STORED DATA —
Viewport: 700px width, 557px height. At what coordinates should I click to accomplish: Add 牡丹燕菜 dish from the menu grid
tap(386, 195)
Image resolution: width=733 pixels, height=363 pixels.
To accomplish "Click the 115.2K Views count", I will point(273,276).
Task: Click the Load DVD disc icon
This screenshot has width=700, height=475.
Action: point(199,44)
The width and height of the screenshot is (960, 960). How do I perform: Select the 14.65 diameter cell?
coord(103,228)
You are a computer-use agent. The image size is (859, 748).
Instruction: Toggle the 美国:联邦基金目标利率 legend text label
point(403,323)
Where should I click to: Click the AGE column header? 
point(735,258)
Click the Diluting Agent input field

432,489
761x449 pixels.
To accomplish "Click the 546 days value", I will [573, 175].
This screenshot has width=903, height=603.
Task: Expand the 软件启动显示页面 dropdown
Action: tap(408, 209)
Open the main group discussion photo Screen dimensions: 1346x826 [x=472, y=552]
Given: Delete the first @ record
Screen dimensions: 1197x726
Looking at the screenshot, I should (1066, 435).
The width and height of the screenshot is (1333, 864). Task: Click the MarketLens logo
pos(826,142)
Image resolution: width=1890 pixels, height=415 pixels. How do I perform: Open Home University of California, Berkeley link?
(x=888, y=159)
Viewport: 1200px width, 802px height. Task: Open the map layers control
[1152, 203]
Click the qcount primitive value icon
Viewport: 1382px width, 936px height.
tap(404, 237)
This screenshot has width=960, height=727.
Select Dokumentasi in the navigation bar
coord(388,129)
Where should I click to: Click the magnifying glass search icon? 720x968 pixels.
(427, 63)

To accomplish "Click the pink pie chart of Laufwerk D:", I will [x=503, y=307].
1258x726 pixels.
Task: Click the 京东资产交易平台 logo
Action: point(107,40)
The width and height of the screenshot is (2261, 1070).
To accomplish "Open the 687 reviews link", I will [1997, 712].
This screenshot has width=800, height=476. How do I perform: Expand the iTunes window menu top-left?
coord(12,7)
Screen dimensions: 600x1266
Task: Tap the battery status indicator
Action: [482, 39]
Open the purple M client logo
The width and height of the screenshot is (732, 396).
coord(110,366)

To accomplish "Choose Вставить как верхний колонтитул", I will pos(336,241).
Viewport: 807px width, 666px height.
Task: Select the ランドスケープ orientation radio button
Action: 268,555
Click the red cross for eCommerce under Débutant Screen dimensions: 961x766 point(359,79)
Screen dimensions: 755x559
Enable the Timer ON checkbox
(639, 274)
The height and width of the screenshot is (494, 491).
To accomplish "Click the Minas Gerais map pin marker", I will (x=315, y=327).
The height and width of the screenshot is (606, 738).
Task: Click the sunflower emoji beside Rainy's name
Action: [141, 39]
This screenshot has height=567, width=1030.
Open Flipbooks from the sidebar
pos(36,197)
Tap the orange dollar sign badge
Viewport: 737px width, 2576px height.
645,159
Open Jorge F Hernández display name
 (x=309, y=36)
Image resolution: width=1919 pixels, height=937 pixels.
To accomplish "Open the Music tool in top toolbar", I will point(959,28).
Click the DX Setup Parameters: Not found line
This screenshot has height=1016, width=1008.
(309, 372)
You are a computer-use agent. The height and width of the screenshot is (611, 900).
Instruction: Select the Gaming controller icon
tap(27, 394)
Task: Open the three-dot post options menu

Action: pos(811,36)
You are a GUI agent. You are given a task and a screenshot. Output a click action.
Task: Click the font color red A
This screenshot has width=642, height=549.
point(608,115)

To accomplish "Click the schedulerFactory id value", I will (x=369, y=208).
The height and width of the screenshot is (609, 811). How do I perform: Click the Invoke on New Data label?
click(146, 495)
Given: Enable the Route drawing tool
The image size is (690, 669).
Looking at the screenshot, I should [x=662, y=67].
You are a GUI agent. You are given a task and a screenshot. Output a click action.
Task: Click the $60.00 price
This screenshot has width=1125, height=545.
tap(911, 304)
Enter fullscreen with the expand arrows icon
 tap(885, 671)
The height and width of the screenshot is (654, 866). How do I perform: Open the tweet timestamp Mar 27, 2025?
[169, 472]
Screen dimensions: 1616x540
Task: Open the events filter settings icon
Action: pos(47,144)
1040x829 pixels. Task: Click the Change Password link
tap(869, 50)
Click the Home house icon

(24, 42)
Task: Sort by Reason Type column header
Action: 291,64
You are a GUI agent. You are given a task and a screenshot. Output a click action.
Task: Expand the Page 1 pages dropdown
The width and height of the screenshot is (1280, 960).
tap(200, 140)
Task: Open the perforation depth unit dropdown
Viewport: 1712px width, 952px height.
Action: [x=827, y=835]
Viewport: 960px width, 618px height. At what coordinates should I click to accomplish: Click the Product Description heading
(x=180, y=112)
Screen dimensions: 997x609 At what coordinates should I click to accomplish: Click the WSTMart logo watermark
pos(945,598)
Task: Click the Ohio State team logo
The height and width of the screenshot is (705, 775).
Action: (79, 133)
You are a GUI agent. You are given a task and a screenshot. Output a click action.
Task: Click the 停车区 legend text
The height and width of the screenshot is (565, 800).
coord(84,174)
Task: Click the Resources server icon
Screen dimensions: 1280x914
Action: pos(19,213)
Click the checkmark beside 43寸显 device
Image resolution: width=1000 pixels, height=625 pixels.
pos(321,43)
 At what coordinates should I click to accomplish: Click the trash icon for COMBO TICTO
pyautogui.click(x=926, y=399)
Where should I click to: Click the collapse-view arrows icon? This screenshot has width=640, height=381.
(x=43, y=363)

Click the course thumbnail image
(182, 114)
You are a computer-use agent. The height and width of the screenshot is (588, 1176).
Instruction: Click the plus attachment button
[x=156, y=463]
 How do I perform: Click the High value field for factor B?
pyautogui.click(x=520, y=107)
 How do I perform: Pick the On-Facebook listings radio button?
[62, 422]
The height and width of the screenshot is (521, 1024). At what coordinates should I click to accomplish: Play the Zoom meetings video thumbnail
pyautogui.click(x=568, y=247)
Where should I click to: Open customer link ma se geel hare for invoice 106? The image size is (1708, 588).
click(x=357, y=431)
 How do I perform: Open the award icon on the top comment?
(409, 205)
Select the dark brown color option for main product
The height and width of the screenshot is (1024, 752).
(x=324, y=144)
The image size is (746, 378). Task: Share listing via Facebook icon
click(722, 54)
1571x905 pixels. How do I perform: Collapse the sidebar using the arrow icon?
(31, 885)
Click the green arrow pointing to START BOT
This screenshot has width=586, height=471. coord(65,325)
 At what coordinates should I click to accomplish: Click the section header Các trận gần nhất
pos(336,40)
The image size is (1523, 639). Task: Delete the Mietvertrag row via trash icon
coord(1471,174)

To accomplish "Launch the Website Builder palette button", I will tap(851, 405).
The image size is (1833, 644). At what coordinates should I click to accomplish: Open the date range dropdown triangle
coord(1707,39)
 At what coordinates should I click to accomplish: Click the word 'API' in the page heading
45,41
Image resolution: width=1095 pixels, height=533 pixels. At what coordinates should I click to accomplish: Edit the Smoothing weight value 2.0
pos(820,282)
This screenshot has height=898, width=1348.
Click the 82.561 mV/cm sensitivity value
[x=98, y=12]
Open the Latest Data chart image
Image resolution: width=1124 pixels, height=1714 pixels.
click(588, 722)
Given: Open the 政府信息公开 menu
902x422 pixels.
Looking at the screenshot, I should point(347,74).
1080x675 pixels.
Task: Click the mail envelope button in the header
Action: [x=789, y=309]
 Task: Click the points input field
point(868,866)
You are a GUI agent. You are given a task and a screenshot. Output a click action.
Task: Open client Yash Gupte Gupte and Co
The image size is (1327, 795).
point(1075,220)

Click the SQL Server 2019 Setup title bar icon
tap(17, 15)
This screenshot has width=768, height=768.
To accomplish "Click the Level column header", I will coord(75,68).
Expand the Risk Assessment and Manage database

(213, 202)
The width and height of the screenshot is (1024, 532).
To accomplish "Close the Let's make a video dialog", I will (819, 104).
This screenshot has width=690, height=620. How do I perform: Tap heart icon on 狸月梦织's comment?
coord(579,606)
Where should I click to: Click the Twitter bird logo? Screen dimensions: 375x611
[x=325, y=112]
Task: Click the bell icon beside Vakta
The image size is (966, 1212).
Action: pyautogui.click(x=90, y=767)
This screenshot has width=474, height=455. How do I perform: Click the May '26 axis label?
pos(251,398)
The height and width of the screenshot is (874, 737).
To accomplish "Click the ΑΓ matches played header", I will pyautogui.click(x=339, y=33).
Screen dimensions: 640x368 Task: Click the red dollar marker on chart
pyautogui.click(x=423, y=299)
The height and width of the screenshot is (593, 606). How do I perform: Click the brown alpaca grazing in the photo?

REQUIREMENT — Only the lines from the first line of the records through the one containing "Task: Click the Load DVD disc icon" should be reproduced, exactly, with both of them included.

ANSWER TO THIS PROBLEM —
Viewport: 700px width, 557px height. At what coordinates should I click to accomplish: Add 牡丹燕菜 dish from the menu grid
tap(386, 195)
Image resolution: width=733 pixels, height=363 pixels.
To accomplish "Click the 115.2K Views count", I will point(273,276).
Task: Click the Load DVD disc icon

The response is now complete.